■ **Work order**: Within the entries below, please return exactly the lines from the one with "Screen dimensions: 302x440" through the one with "You are a GUI", leaving out any pictures.

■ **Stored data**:
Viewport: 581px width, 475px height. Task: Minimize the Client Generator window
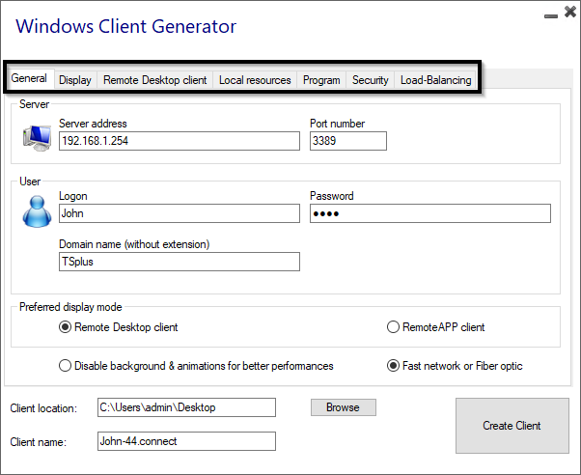pos(548,15)
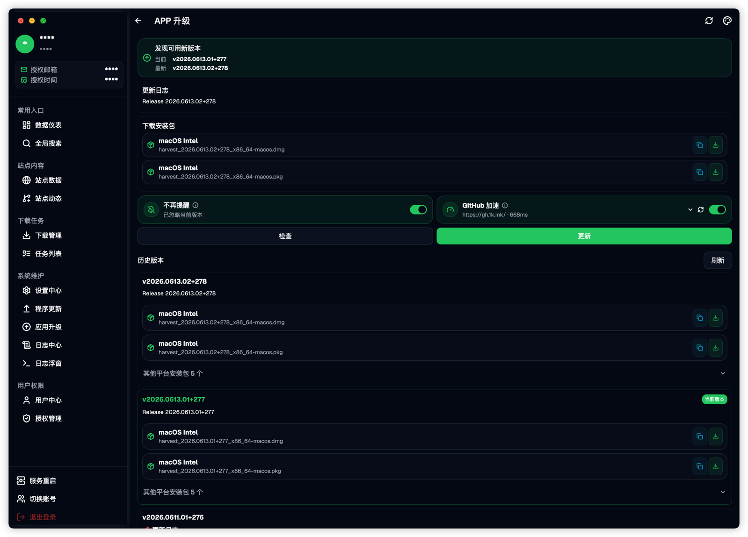Toggle the 不再提醒 switch
Image resolution: width=748 pixels, height=537 pixels.
coord(418,210)
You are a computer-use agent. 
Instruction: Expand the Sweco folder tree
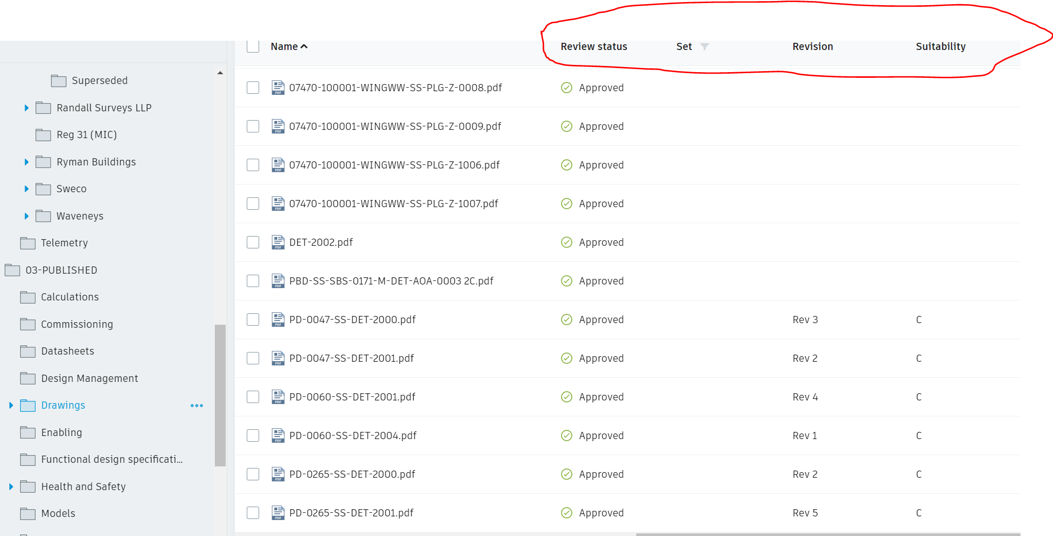click(26, 189)
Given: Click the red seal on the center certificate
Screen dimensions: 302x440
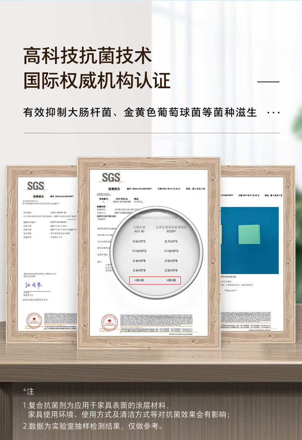Looking at the screenshot, I should (108, 321).
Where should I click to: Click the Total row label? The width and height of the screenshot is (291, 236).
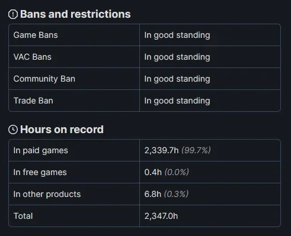click(x=23, y=216)
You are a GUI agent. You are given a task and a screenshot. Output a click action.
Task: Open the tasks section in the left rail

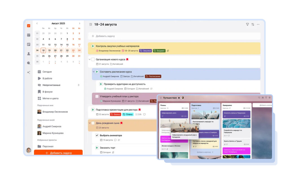[29, 26]
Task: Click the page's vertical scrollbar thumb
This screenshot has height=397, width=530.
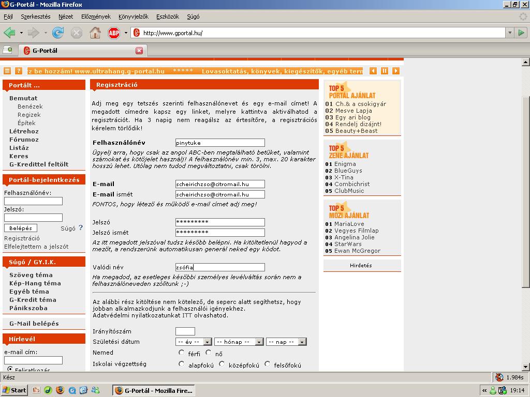Action: tap(525, 176)
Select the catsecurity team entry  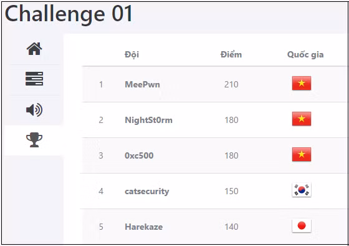pyautogui.click(x=147, y=191)
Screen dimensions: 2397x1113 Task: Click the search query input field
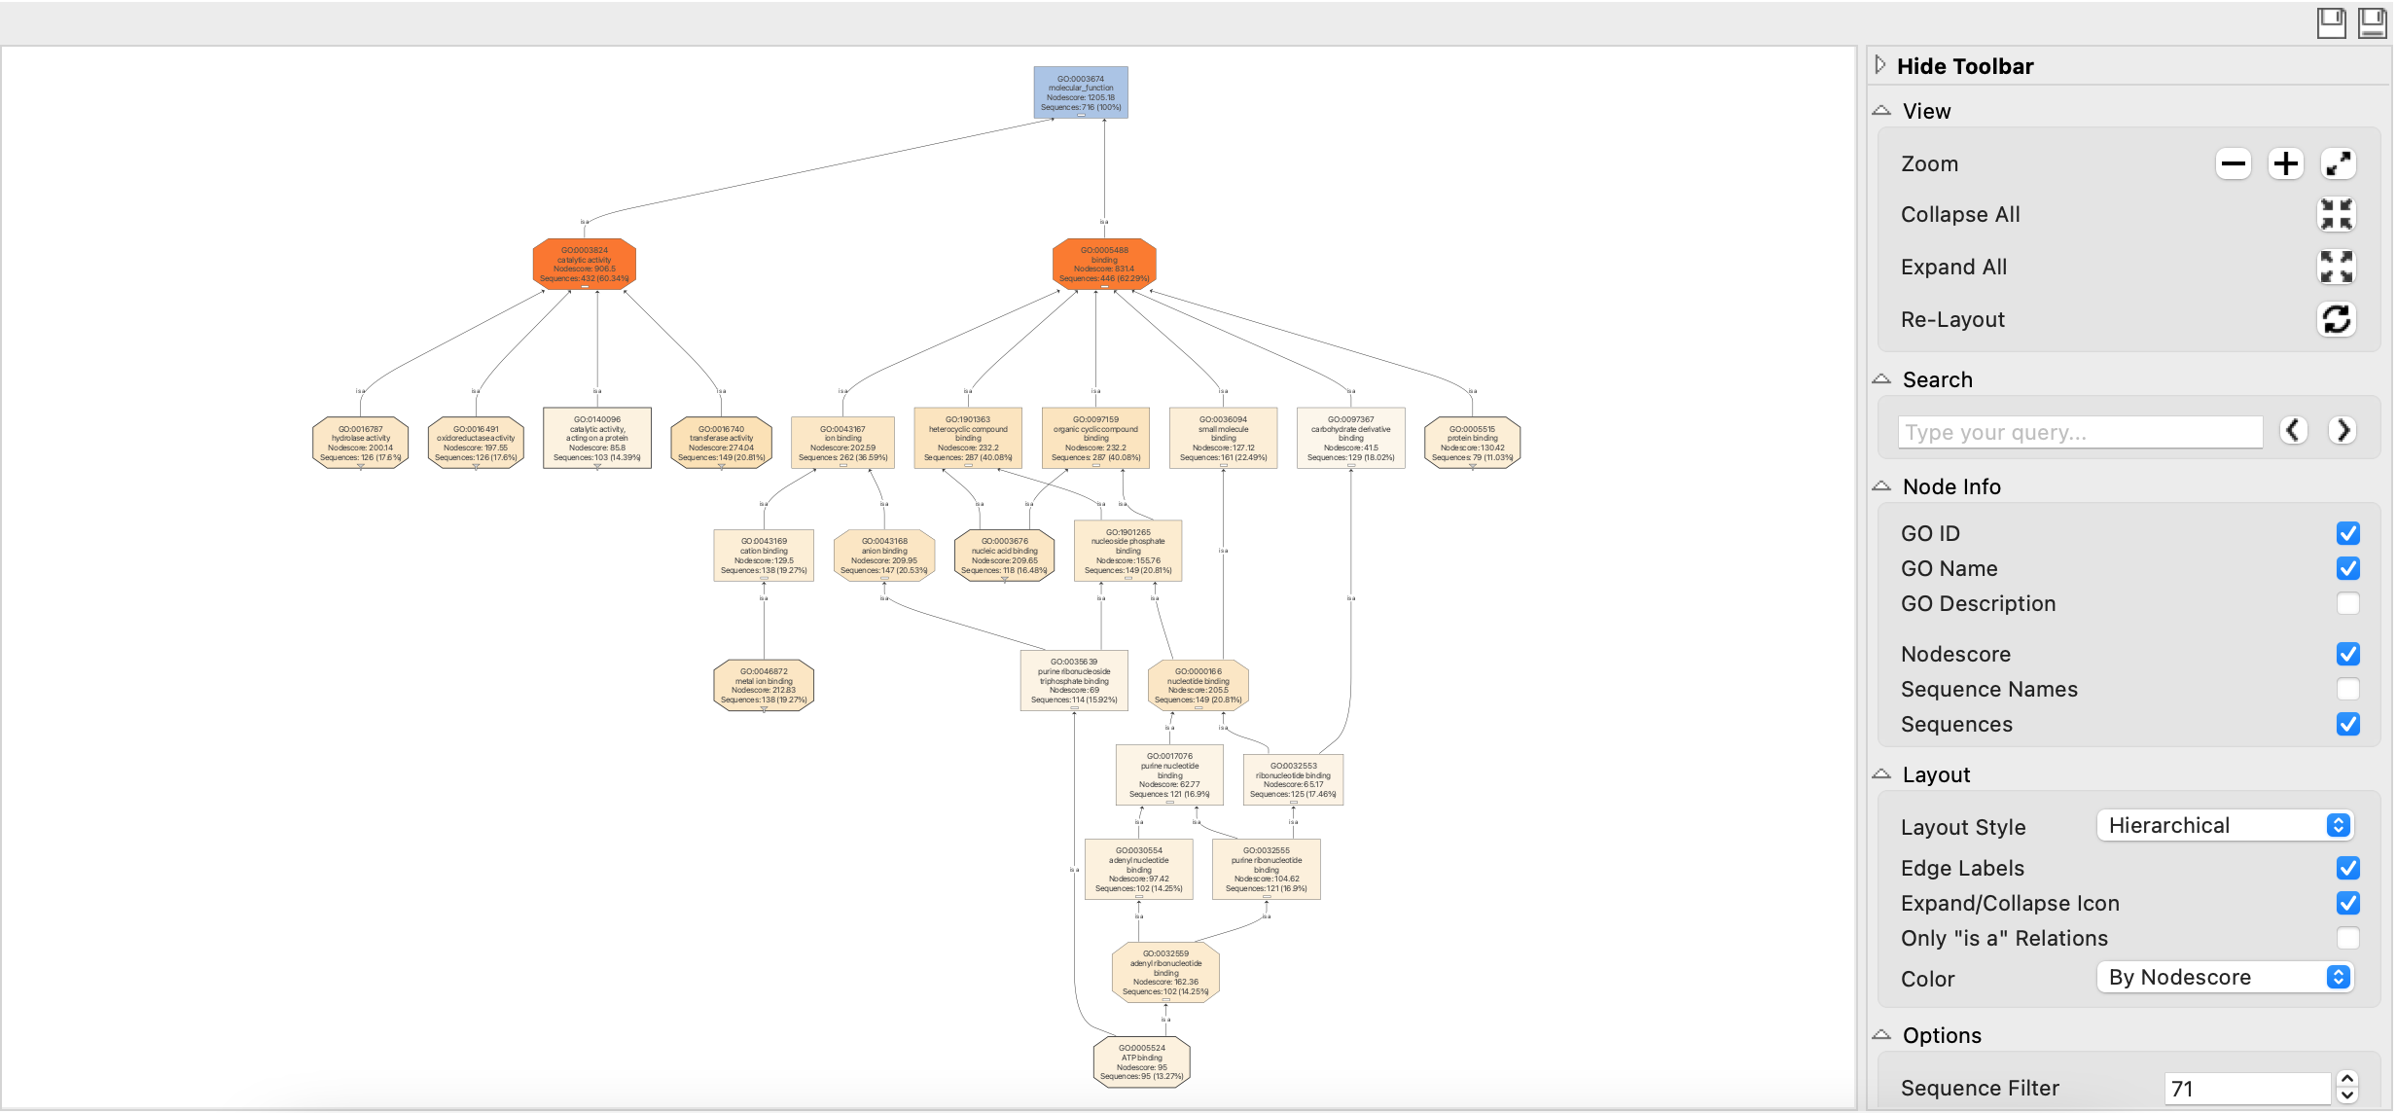pyautogui.click(x=2079, y=432)
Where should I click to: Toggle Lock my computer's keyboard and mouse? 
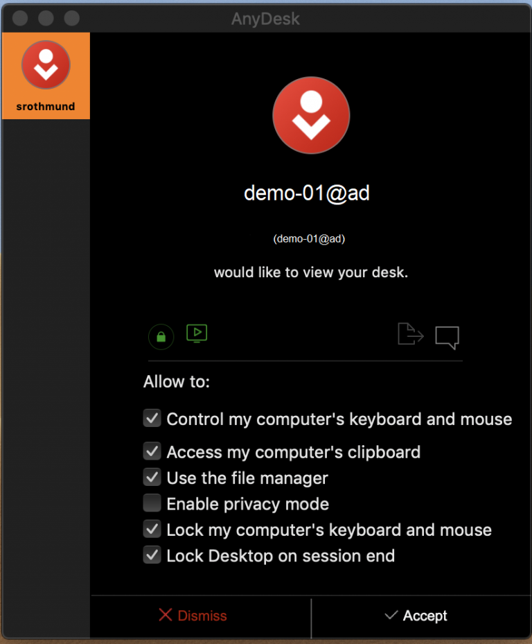pos(152,529)
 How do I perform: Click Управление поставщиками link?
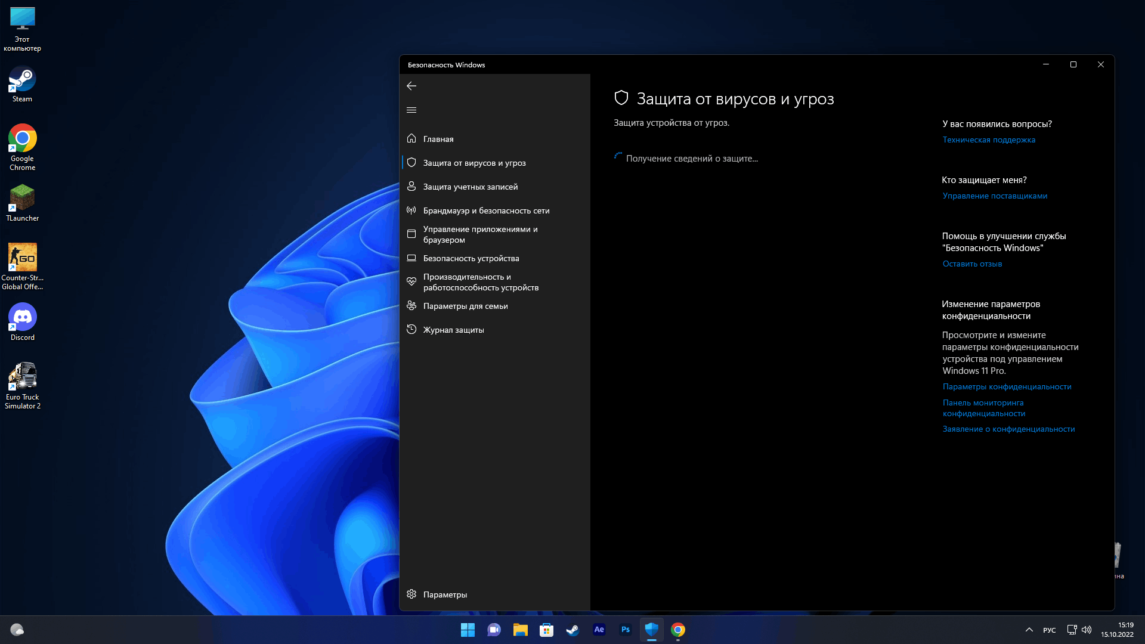point(994,196)
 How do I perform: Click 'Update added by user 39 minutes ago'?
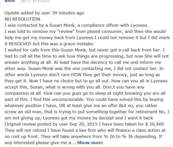tap(44, 13)
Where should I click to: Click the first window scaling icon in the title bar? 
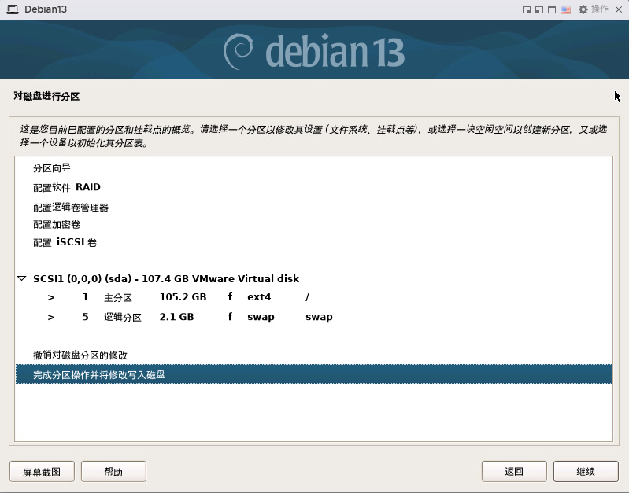tap(527, 9)
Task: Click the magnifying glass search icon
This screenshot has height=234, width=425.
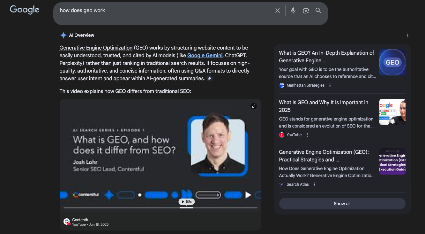Action: point(318,11)
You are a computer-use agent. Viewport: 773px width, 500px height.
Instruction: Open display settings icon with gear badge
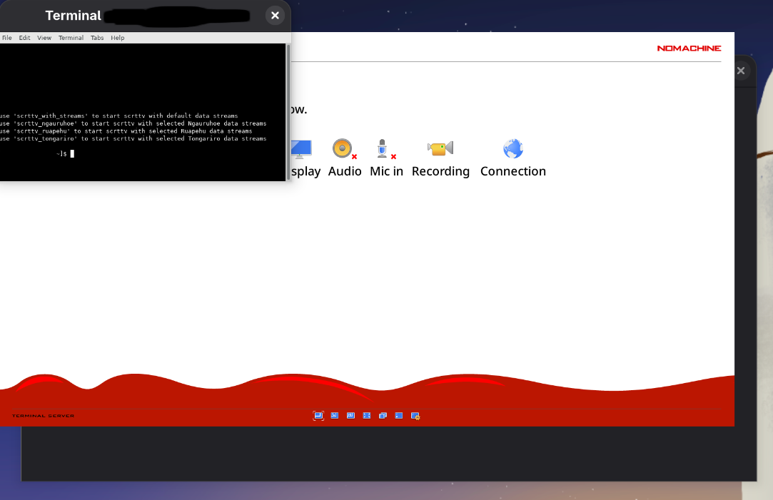(x=415, y=416)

■ **Completed exercise**:
Screen dimensions: 302x440
Looking at the screenshot, I should (108, 321).
Where should I click to: Click the Total row label? The width and height of the screenshot is (291, 236).
click(x=23, y=216)
You are a GUI agent. You are given a task and a screenshot. Output a click action.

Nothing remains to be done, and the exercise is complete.